For years the BBC Springwatch series has been a highlight of the television year. This year Bill Oddie and Co will be based in East Anglia. PAUL GEATER visited Pensthorpe nature reserve in Norfolk to see where this year's show will be coming from - and found out just what attracted the programme makers to the area.

A QUARTER of a century ago Pensthorpe, a few miles outside Fakenham in the heart of rural Norfolk, was a series of

gravel pits with an alien landscape that did little to attract wildlife.

Now it is teeming with native species - and is also home to several exotic birds that are under threat in their own countries.

Pensthorpe is also at the heart of an ambitious proposal to reintroduce the European Crane to Britain. It is a species that has been extinct in this country since the 16th century, but wilderness areas in the country have been identified as potential areas for a successful re-introduction.

It opened as a wildfowl centre in 1988 after gravel workings beside the River Wensum were dug out.

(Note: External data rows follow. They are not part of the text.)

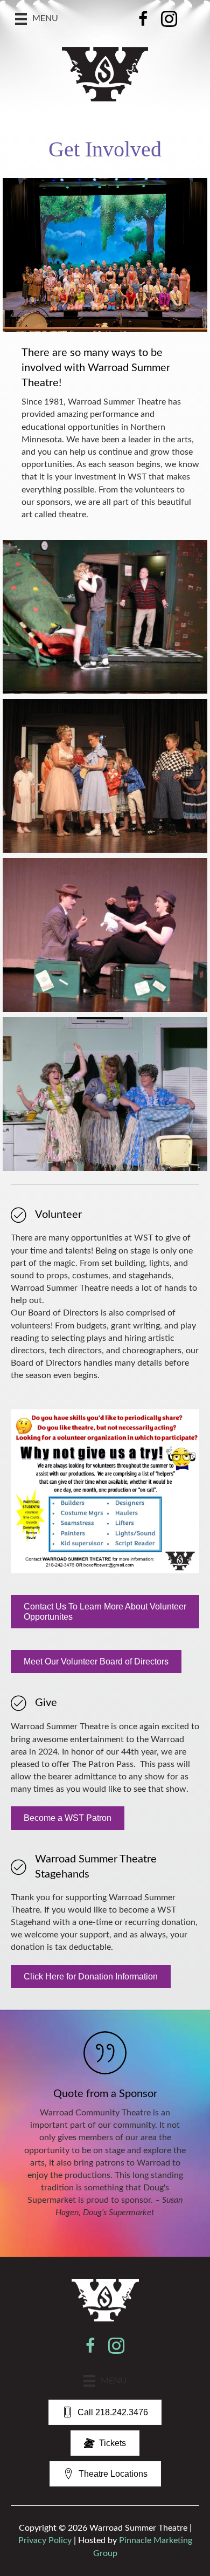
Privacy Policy (45, 2540)
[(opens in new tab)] (105, 2299)
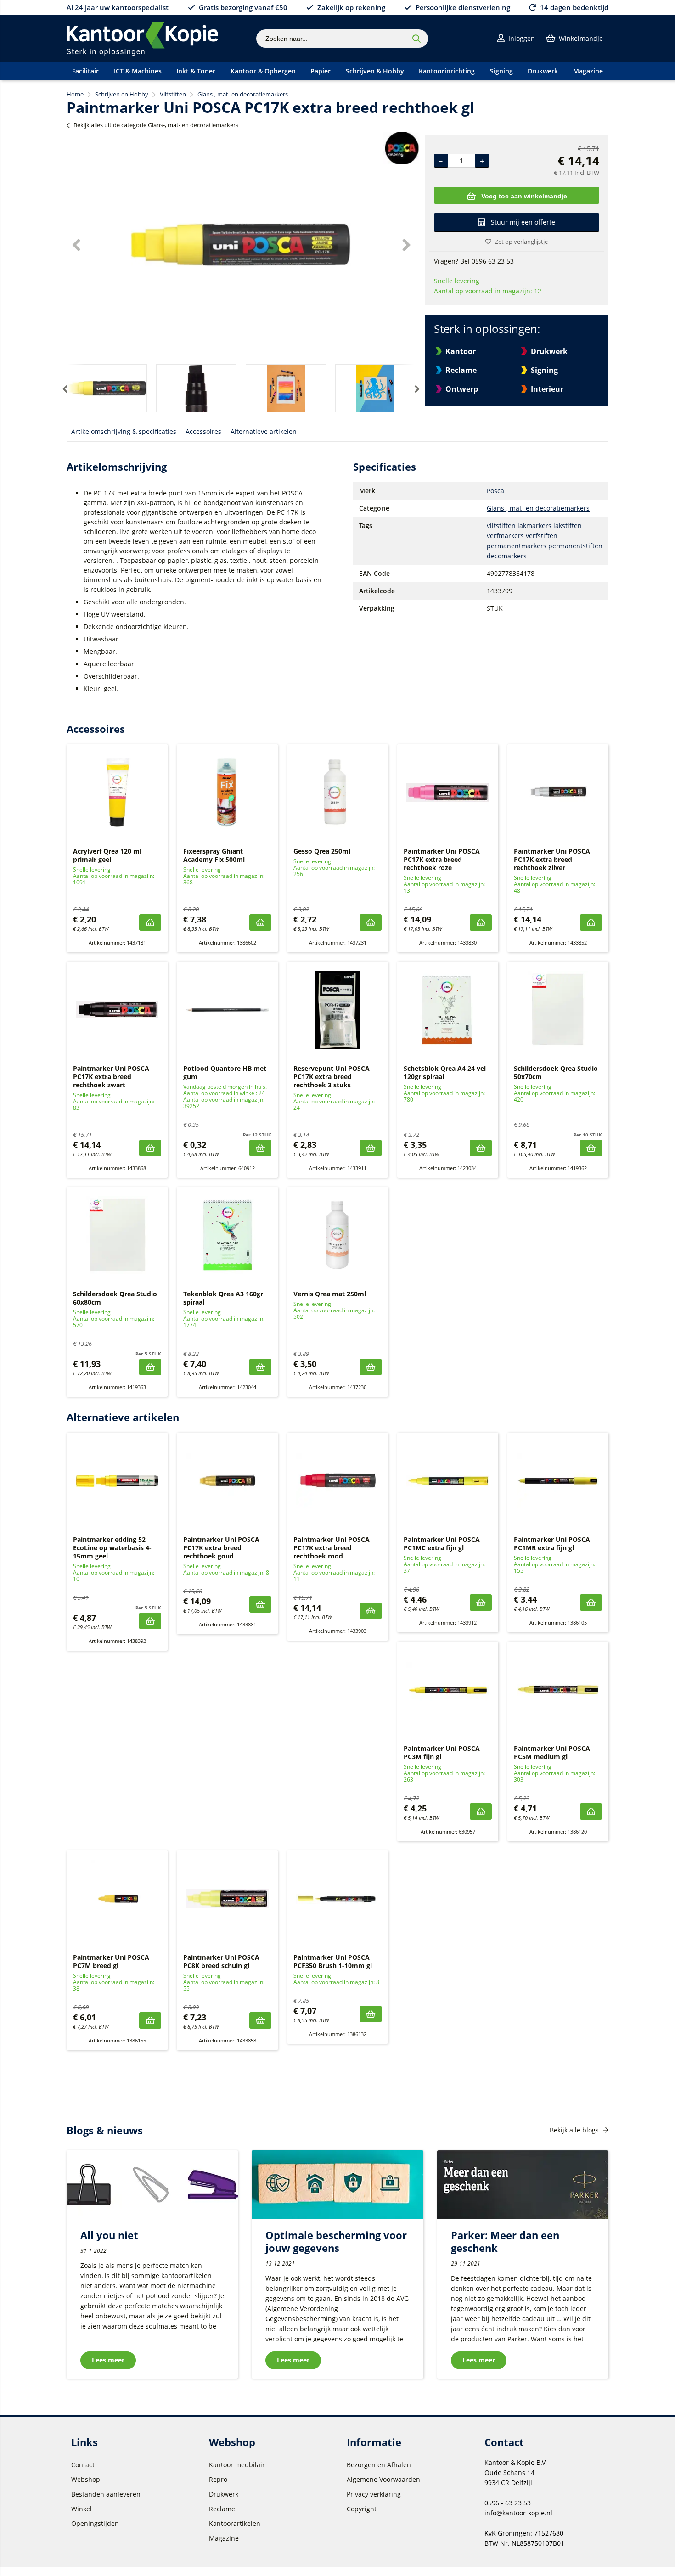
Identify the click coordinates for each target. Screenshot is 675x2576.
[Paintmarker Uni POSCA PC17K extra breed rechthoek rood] (337, 1481)
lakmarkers (534, 525)
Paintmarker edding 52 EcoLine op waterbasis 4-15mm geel (112, 1547)
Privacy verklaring (374, 2494)
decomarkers (507, 555)
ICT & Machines (138, 71)
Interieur (547, 389)
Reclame (461, 370)
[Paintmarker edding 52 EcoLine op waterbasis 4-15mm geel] (117, 1481)
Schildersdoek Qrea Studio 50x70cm (556, 1072)
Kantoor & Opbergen (263, 71)
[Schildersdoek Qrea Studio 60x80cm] (117, 1235)
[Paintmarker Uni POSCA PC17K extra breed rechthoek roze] (447, 792)
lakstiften (567, 525)
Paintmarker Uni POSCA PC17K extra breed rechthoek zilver (552, 859)
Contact (83, 2464)
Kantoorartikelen (234, 2523)
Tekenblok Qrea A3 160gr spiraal (223, 1297)
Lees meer (108, 2360)
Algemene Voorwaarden (383, 2479)
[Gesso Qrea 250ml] (337, 792)
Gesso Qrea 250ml (321, 851)
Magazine (588, 71)
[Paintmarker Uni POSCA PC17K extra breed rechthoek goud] (227, 1481)
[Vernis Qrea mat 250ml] (337, 1235)
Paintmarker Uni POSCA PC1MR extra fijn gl (552, 1543)
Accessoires (203, 431)
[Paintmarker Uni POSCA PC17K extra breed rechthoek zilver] (557, 792)
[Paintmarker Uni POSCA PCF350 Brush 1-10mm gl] (337, 1898)
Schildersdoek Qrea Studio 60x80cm (115, 1297)
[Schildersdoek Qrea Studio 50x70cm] (557, 1010)
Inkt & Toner (195, 71)
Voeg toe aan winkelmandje (524, 196)
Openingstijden (95, 2523)
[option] (241, 245)
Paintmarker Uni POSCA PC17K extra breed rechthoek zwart (111, 1076)
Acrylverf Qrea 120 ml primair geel (107, 855)
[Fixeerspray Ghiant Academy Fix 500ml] (227, 792)
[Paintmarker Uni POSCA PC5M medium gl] (557, 1690)
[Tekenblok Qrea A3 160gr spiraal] (227, 1235)
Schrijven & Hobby (375, 71)
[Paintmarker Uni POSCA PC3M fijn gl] (447, 1690)
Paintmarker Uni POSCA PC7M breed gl (111, 1961)
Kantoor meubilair (237, 2464)
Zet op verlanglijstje (521, 241)
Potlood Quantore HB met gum (224, 1072)
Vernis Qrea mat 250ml (329, 1293)
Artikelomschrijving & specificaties (123, 431)
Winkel (81, 2508)
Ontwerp (461, 389)
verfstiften (541, 535)
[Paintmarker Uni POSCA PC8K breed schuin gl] (227, 1898)
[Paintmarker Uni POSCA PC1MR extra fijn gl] (557, 1481)
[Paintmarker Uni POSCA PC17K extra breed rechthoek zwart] (117, 1010)
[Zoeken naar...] (416, 38)
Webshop (85, 2479)
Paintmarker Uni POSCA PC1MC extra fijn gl (442, 1543)
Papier (320, 71)
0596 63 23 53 (493, 261)
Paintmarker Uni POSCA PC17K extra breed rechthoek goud (221, 1547)
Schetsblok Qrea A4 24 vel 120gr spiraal (445, 1072)
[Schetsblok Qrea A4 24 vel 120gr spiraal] (447, 1010)
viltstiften (501, 525)
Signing (501, 71)
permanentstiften (575, 545)
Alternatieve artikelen (264, 431)
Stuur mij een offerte (523, 222)
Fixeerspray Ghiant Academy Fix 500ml (214, 855)
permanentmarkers (516, 545)
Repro (218, 2479)
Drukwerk (543, 71)
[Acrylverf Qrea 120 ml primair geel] (117, 792)
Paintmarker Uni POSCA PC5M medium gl (552, 1752)
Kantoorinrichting (447, 71)
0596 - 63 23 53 (507, 2502)
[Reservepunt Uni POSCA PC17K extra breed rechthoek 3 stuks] (337, 1010)
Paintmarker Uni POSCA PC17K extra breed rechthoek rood (331, 1547)
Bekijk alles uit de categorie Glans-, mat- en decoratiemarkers (155, 125)
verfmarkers (505, 535)
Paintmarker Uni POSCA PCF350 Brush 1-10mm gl (332, 1961)
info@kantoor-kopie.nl (518, 2513)
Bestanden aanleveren (106, 2494)
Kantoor (460, 351)
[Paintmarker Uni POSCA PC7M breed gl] (117, 1898)
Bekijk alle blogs (575, 2130)
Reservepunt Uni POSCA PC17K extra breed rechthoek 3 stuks (331, 1076)
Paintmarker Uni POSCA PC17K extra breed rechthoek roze (442, 859)
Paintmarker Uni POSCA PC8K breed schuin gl (221, 1961)
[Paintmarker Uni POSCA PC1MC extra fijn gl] (447, 1481)
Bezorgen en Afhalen (379, 2464)
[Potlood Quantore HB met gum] (227, 1010)
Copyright (362, 2508)
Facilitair (85, 71)
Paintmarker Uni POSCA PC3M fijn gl (442, 1752)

Initially it was mainly known as a home for exotic wildfowl, but over the years it has become more important as a nature reserve for native species.

The reserve is 250 acres, but it is next to a 600-acre organic farm. Both the farm and nature reserve are now owned by the Jordan family - famous for wholegrain

cereals and bars - and are all managed to encourage wildlife.

Although only the reserve is open to the public, visitors can see the farm from a special vehicle, the Wensum Discovery Tour, which makes regular tours during the day.

The reserve itself is centred on the former gravel pits which have now been landscaped and provide a perfect habitat for wildfowl, including divers which need deep water to thrive.

A modern visitors' centre gives information about the birds and other wildlife - and huge walk-through aviaries give visitors the chance to see at close quarters rare British birds that you are lucky to see through binoculars on other reserves.

But it is on the walks away from the visitor centre that visitors get real close encounters with British wildlife - and it is this which attracted the Springwatch team to Pensthorpe.

A walk along the River Wensum gives people the change to spot many different species, and a hide in the woods gives the perfect opportunity to see songbirds feeding on seeds and nuts.

There was nothing to see when I went into the hide, but within five minutes the trees were alive - and a long-tailed tit started enjoying the feast on offer just inches away.

Pensthorpe will remain open to the public throughout the Springwatch season which seems certain to boost its visitor numbers - but in truth it is worth a visit at any time of the year.